* _BRIEF 1_
Reproduce the passage about the Collins centenary commemoration word for word, in full.

Mr Martin was full and generous in his praise of Collins when he made history last Sunday by becoming the first Fianna Fáil Taoiseach to address the 100th anniversary commemoration of Collins death in an anti-Treaty IRA ambush at Béal na Bláth in west Cork.
Describing Collins as “a man who played an irreplaceable role in securing Irish freedom”, Mr Martin acknowledged in his address that Collins was a leader who “always provided a special inspiration” to Fine Gael but that he also played a hugely important role in establishing Ireland’s democratic traditions.
“In his short 31 years, Collins made a deep, lasting and positive impact on our country. Shaped by the ideals of his community, he devoted his life to his country. He was a dynamic leader who could both inspire people and, in the middle of a bloody conflict, build a new administration from nothing,” Mr Martin said.
“He is a key reason why we have been able to build a country which, while it still faces challenges, has been transformed for the better. For this, today, as much as ever before, he deserves our gratitude, and he deserves to be remembered as one of the greatest Irishmen to have ever lived.
“We have the physical monuments but what is more important, if I am honest, is if among a younger generation, we create a greater awareness of our past, but also a more informed awareness and not to be approaching history from the perspective of the victor or the vanquished,” the Taoiseach said.
“We need but to approach history with as open a mind as one possibly can because we are reared with prejudices, and we are all reared with particular perspectives, but 100 years on, we should be able to look at things a bit more dispassionately and a bit more objectively.”
Speaking on Today with Claire Byrne, Mr O’Donovan praised Mr Martin for acknowledging the role Collins played in securing independence for Ireland, but said he felt that 100 years on from Collins’s death the State should also recognise his importance by commissioning a statue of him in Dublin.

* _GIVEN RECORDS_
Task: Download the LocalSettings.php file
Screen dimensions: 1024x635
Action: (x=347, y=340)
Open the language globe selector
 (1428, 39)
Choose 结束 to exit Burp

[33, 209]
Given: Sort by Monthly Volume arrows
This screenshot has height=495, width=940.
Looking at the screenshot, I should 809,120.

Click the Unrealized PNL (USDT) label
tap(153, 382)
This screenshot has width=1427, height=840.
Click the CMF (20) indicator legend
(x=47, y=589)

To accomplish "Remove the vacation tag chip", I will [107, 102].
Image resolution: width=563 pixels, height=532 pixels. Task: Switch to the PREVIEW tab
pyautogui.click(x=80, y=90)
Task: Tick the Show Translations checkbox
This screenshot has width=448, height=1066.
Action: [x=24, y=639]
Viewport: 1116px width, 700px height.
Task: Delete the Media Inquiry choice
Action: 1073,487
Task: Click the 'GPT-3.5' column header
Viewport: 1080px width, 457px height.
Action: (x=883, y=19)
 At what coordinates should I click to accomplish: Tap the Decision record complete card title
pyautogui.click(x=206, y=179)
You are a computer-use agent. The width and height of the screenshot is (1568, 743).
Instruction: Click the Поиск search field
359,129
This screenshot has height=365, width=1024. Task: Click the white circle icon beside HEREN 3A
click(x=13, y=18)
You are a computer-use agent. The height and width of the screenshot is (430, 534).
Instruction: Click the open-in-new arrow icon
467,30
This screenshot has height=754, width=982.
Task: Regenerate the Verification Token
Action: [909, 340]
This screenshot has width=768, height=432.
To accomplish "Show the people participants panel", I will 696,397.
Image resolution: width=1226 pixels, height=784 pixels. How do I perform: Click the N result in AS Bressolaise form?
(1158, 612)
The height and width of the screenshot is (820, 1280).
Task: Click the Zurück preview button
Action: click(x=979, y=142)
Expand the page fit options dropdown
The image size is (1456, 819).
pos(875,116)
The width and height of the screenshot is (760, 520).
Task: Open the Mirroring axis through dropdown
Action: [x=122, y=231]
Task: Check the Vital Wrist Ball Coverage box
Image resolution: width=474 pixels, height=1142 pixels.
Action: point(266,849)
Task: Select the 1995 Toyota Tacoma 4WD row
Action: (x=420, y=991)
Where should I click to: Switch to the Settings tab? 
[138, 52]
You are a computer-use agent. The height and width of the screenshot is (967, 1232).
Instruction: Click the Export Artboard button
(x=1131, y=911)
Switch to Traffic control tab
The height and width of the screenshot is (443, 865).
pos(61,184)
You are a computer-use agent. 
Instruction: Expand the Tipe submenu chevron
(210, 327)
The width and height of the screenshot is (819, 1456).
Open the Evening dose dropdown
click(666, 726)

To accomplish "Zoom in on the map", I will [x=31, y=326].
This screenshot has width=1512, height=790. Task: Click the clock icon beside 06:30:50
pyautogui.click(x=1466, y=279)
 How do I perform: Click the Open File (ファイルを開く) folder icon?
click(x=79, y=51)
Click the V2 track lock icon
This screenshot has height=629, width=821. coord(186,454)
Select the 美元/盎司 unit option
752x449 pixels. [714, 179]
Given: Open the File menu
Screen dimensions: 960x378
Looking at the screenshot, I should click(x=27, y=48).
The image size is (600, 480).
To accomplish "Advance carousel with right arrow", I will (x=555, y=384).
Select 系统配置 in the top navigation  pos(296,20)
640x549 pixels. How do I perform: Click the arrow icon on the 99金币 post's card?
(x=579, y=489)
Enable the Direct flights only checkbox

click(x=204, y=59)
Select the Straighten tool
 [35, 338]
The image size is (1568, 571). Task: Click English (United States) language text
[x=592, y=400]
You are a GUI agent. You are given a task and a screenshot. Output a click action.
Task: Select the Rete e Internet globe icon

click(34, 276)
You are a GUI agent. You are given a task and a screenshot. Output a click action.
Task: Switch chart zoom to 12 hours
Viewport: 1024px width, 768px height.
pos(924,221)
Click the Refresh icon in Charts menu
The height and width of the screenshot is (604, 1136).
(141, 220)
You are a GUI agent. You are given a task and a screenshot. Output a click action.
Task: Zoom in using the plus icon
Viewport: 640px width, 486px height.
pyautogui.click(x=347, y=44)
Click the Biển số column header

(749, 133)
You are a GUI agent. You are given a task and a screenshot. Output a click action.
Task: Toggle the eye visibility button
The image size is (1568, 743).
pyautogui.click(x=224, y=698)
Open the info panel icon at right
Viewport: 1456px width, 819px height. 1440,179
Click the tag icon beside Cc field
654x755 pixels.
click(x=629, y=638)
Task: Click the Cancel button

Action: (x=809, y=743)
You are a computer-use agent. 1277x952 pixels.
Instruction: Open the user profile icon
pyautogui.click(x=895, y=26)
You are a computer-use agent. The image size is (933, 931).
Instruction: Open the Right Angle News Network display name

* _BRIEF 2_
Write out the lines of the listing starting at the one containing "Task: Click the 'GPT-3.5' column header" and ending at the one containing "I will 696,397.", with "Instruction" replaced by "Directive" and nothing else changed.

* _EXERCISE RESULT 1_
Mr Martin was full and generous in his praise of Collins when he made history last Sunday by becoming the first Fianna Fáil Taoiseach to address the 100th anniversary commemoration of Collins death in an anti-Treaty IRA ambush at Béal na Bláth in west Cork.
Describing Collins as “a man who played an irreplaceable role in securing Irish freedom”, Mr Martin acknowledged in his address that Collins was a leader who “always provided a special inspiration” to Fine Gael but that he also played a hugely important role in establishing Ireland’s democratic traditions.
“In his short 31 years, Collins made a deep, lasting and positive impact on our country. Shaped by the ideals of his community, he devoted his life to his country. He was a dynamic leader who could both inspire people and, in the middle of a bloody conflict, build a new administration from nothing,” Mr Martin said.
“He is a key reason why we have been able to build a country which, while it still faces challenges, has been transformed for the better. For this, today, as much as ever before, he deserves our gratitude, and he deserves to be remembered as one of the greatest Irishmen to have ever lived.
“We have the physical monuments but what is more important, if I am honest, is if among a younger generation, we create a greater awareness of our past, but also a more informed awareness and not to be approaching history from the perspective of the victor or the vanquished,” the Taoiseach said.
“We need but to approach history with as open a mind as one possibly can because we are reared with prejudices, and we are all reared with particular perspectives, but 100 years on, we should be able to look at things a bit more dispassionately and a bit more objectively.”
Speaking on Today with Claire Byrne, Mr O’Donovan praised Mr Martin for acknowledging the role Collins played in securing independence for Ireland, but said he felt that 100 years on from Collins’s death the State should also recognise his importance by commissioning a statue of him in Dublin.

* _EXERCISE RESULT 2_
Task: Click the 'GPT-3.5' column header
Viewport: 1080px width, 457px height.
Action: (x=883, y=19)
 At what coordinates should I click to accomplish: Tap the Decision record complete card title
pyautogui.click(x=206, y=179)
You are a computer-use agent. The width and height of the screenshot is (1568, 743).
Directive: Click the Поиск search field
359,129
This screenshot has height=365, width=1024. Task: Click the white circle icon beside HEREN 3A
click(x=13, y=18)
You are a computer-use agent. The height and width of the screenshot is (430, 534).
Directive: Click the open-in-new arrow icon
467,30
This screenshot has height=754, width=982.
Task: Regenerate the Verification Token
Action: [909, 340]
This screenshot has width=768, height=432.
To accomplish "Show the people participants panel", I will 696,397.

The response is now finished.